(Task to complete): Your task is to find every line of the data that holds the string "Суспільного" and copy it.

(Record set):
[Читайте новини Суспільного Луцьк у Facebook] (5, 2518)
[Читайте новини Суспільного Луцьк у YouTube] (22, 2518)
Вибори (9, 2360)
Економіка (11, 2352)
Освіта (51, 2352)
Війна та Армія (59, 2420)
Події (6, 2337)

(Answer to this problem):
[Читайте новини Суспільного Луцьк у Facebook] (5, 2518)
[Читайте новини Суспільного Луцьк у YouTube] (22, 2518)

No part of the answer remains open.